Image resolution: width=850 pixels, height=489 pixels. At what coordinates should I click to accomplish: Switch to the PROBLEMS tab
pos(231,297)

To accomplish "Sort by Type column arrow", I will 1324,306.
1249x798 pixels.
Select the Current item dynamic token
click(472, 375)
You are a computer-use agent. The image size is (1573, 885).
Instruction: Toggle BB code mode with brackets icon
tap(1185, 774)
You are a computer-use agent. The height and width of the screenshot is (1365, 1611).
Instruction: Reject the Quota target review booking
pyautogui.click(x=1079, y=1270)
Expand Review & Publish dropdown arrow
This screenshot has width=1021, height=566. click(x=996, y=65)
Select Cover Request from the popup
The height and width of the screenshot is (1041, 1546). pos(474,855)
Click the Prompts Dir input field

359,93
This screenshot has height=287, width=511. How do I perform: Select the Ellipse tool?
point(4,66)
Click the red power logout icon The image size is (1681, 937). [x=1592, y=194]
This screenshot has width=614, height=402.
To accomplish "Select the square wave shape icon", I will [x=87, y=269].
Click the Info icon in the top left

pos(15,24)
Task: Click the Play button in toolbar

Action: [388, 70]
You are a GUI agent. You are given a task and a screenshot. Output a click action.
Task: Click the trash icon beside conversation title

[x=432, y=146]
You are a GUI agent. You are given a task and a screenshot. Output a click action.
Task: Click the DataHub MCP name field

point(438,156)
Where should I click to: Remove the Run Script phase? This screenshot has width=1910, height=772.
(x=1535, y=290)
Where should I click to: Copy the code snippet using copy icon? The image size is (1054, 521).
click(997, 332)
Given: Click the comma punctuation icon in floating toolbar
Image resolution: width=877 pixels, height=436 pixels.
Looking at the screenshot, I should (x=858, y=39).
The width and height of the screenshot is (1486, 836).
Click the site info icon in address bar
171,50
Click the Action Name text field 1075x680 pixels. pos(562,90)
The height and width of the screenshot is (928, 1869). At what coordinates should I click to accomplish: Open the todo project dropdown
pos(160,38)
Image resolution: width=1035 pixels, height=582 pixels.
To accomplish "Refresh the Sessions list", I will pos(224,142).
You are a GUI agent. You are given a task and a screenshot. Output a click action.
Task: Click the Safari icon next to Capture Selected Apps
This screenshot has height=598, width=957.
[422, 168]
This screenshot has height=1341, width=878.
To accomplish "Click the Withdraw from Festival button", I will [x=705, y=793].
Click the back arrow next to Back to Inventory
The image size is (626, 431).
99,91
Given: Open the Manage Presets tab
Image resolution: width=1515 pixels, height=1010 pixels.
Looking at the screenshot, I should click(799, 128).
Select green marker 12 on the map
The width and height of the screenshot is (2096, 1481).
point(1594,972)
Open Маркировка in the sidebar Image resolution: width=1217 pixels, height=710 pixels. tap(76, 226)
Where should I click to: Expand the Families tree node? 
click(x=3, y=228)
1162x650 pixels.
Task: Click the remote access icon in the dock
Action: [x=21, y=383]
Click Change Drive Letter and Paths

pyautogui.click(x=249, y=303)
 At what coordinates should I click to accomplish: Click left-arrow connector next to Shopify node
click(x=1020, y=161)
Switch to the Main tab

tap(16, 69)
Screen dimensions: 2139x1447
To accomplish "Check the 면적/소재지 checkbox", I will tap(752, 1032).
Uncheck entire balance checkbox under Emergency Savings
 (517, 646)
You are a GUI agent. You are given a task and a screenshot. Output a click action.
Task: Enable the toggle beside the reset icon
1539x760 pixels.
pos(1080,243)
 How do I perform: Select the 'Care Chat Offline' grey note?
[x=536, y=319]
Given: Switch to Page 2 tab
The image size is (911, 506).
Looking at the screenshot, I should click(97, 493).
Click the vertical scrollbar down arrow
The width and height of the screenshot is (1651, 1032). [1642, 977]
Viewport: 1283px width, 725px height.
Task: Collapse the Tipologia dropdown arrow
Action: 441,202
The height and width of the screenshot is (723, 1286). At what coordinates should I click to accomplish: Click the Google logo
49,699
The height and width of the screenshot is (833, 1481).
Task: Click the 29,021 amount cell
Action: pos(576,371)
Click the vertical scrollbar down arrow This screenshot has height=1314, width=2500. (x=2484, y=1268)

ACTIVITY >>
Reproduce all the data exactly. Include every line.

EXERCISE ANSWER >>
Image resolution: width=850 pixels, height=489 pixels. At what coordinates should I click to accomplish: Switch to the PROBLEMS tab
pos(231,297)

To accomplish "Sort by Type column arrow", I will 1324,306.
1249x798 pixels.
Select the Current item dynamic token
click(472, 375)
You are a computer-use agent. The image size is (1573, 885).
Instruction: Toggle BB code mode with brackets icon
tap(1185, 774)
You are a computer-use agent. The height and width of the screenshot is (1365, 1611).
Instruction: Reject the Quota target review booking
pyautogui.click(x=1079, y=1270)
Expand Review & Publish dropdown arrow
This screenshot has width=1021, height=566. click(x=996, y=65)
Select Cover Request from the popup
The height and width of the screenshot is (1041, 1546). pos(474,855)
Click the Prompts Dir input field

359,93
This screenshot has height=287, width=511. How do I perform: Select the Ellipse tool?
point(4,66)
Click the red power logout icon The image size is (1681, 937). [x=1592, y=194]
This screenshot has width=614, height=402.
To accomplish "Select the square wave shape icon", I will [x=87, y=269].
Click the Info icon in the top left

pos(15,24)
Task: Click the Play button in toolbar

Action: [388, 70]
You are a GUI agent. You are given a task and a screenshot. Output a click action.
Task: Click the trash icon beside conversation title

[x=432, y=146]
You are a GUI agent. You are given a task and a screenshot. Output a click action.
Task: Click the DataHub MCP name field

point(438,156)
Where should I click to: Remove the Run Script phase? This screenshot has width=1910, height=772.
(x=1535, y=290)
Where should I click to: Copy the code snippet using copy icon? The image size is (1054, 521).
click(997, 332)
Given: Click the comma punctuation icon in floating toolbar
Image resolution: width=877 pixels, height=436 pixels.
Looking at the screenshot, I should (x=858, y=39).
The width and height of the screenshot is (1486, 836).
Click the site info icon in address bar
171,50
Click the Action Name text field 1075x680 pixels. pos(562,90)
The height and width of the screenshot is (928, 1869). At what coordinates should I click to accomplish: Open the todo project dropdown
pos(160,38)
Image resolution: width=1035 pixels, height=582 pixels.
To accomplish "Refresh the Sessions list", I will pos(224,142).
You are a GUI agent. You are given a task and a screenshot. Output a click action.
Task: Click the Safari icon next to Capture Selected Apps
This screenshot has height=598, width=957.
[422, 168]
This screenshot has height=1341, width=878.
To accomplish "Click the Withdraw from Festival button", I will [x=705, y=793].
Click the back arrow next to Back to Inventory
The image size is (626, 431).
99,91
Given: Open the Manage Presets tab
Image resolution: width=1515 pixels, height=1010 pixels.
Looking at the screenshot, I should click(799, 128).
Select green marker 12 on the map
The width and height of the screenshot is (2096, 1481).
point(1594,972)
Open Маркировка in the sidebar Image resolution: width=1217 pixels, height=710 pixels. tap(76, 226)
Where should I click to: Expand the Families tree node? 
click(x=3, y=228)
1162x650 pixels.
Task: Click the remote access icon in the dock
Action: [x=21, y=383]
Click Change Drive Letter and Paths

pyautogui.click(x=249, y=303)
 At what coordinates should I click to accomplish: Click left-arrow connector next to Shopify node
click(x=1020, y=161)
Switch to the Main tab

tap(16, 69)
Screen dimensions: 2139x1447
To accomplish "Check the 면적/소재지 checkbox", I will tap(752, 1032).
Uncheck entire balance checkbox under Emergency Savings
 (517, 646)
You are a GUI agent. You are given a task and a screenshot. Output a click action.
Task: Enable the toggle beside the reset icon
1539x760 pixels.
pos(1080,243)
 How do I perform: Select the 'Care Chat Offline' grey note?
[x=536, y=319]
Given: Switch to Page 2 tab
The image size is (911, 506).
Looking at the screenshot, I should click(97, 493).
Click the vertical scrollbar down arrow
The width and height of the screenshot is (1651, 1032). [1642, 977]
Viewport: 1283px width, 725px height.
Task: Collapse the Tipologia dropdown arrow
Action: 441,202
The height and width of the screenshot is (723, 1286). At what coordinates should I click to accomplish: Click the Google logo
49,699
The height and width of the screenshot is (833, 1481).
Task: Click the 29,021 amount cell
Action: pos(576,371)
Click the vertical scrollbar down arrow This screenshot has height=1314, width=2500. (x=2484, y=1268)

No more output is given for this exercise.